PROBLEM STATEMENT> Format the items below as a numbered list, leaving out any blank lines.

* START *

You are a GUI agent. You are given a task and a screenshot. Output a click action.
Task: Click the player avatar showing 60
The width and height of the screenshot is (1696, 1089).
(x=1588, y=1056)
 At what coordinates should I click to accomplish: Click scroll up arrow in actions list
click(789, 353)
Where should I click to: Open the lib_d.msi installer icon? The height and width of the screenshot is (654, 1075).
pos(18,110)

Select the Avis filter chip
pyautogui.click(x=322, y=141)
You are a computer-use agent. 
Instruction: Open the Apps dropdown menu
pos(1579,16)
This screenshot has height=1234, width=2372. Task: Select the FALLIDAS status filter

* END *

RESPONSE TO THE EXERCISE>
1. You are a GUI agent. You are given a task and a screenshot. Output a click action.
2. Task: Click the player avatar showing 60
3. The width and height of the screenshot is (1696, 1089).
4. (x=1588, y=1056)
5.  At what coordinates should I click to accomplish: Click scroll up arrow in actions list
6. click(789, 353)
7. Where should I click to: Open the lib_d.msi installer icon? The height and width of the screenshot is (654, 1075).
8. pos(18,110)
9. Select the Avis filter chip
10. pyautogui.click(x=322, y=141)
11. You are a computer-use agent. 
12. Instruction: Open the Apps dropdown menu
13. pos(1579,16)
14. This screenshot has height=1234, width=2372. Task: Select the FALLIDAS status filter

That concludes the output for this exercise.